• What this task involves
Reproduce, exactly as they appear, the line containing "[Correo electrónico] (1491, 932)" and every line after it, ending with the last line of the records.
---------- Data for this exercise ----------
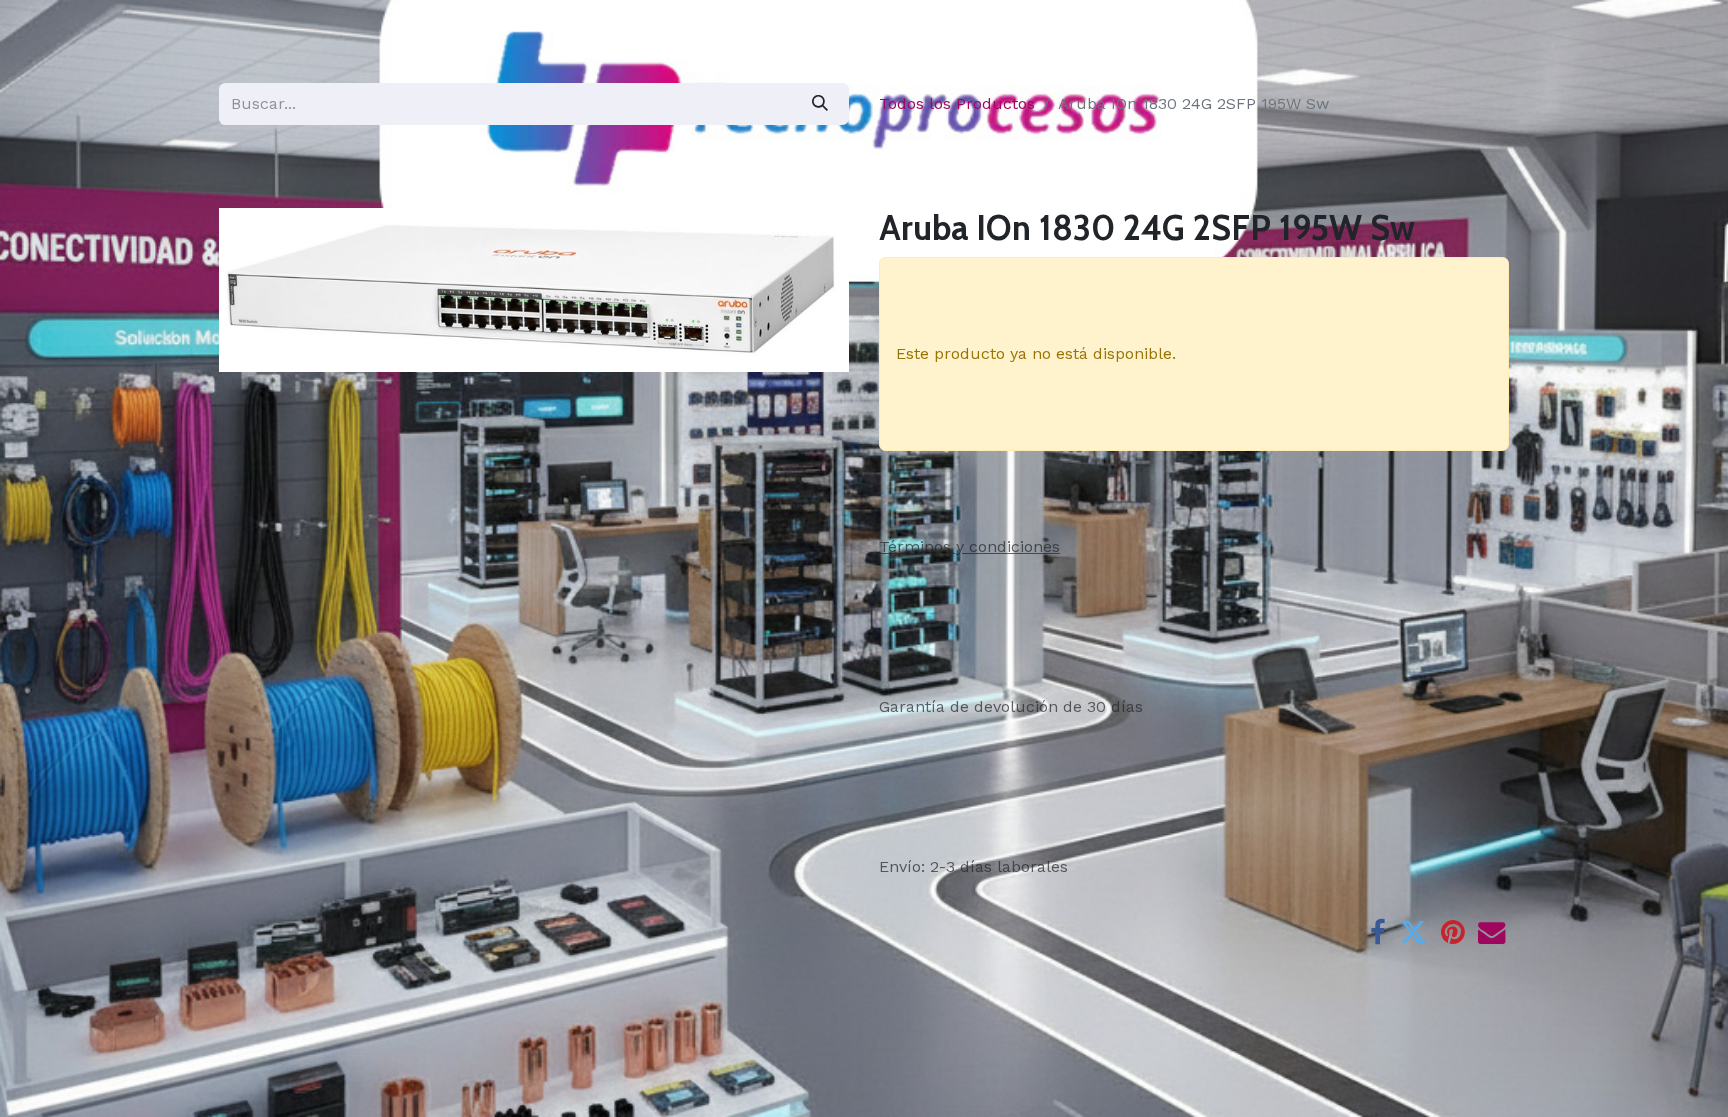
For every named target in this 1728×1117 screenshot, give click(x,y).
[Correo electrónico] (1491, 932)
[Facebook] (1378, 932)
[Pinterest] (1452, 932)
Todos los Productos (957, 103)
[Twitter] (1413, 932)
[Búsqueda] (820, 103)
----------
• Answer section
[Correo electrónico] (1491, 932)
[Facebook] (1378, 932)
[Pinterest] (1452, 932)
Todos los Productos (957, 103)
[Twitter] (1413, 932)
[Búsqueda] (820, 103)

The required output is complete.